TASK REQUIREMENTS: Skip the pictures, please, and write out exactly every line from the one containing "Screen dimensions: 805x509" through the end of the listing below.
══ DATA EXCERPTS ══
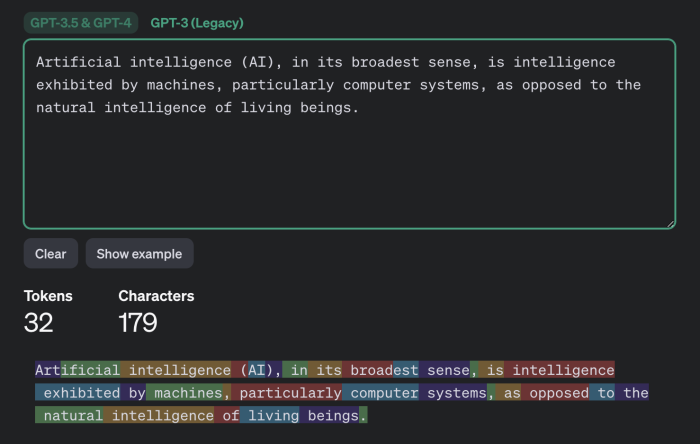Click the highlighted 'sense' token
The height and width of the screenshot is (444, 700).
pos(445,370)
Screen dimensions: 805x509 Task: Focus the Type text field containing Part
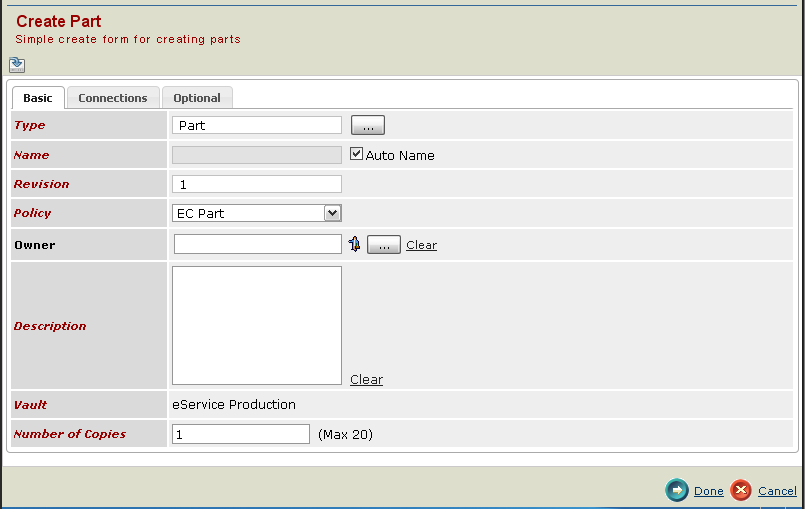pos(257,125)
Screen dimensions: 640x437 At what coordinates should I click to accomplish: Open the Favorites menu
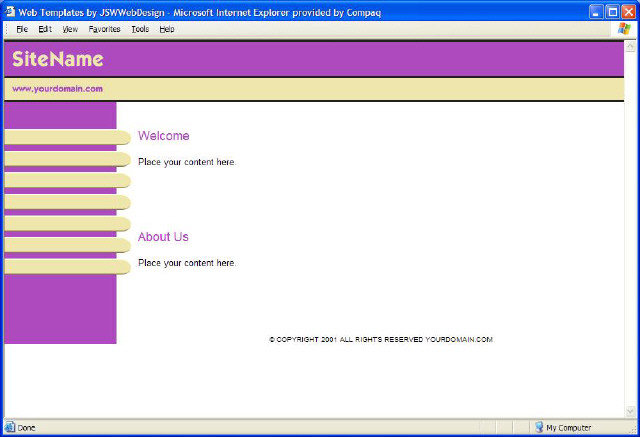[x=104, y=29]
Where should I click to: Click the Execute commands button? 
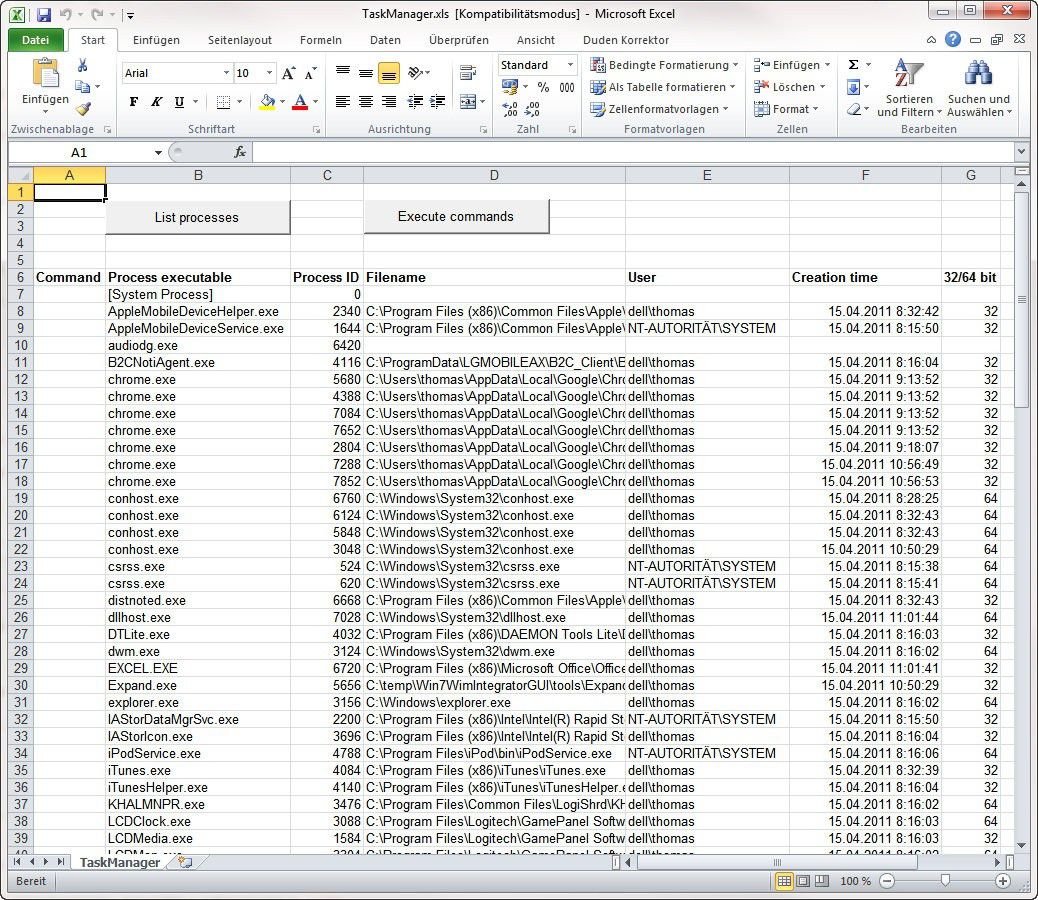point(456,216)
═══
EXERCISE ANSWER:
Screen dimensions: 805x509 Task: Focus the Type text field containing Part
pos(257,125)
Screen dimensions: 640x437 At what coordinates should I click to accomplish: Open the Favorites menu
[x=104, y=29]
Where should I click to: Click the Execute commands button? 
point(456,216)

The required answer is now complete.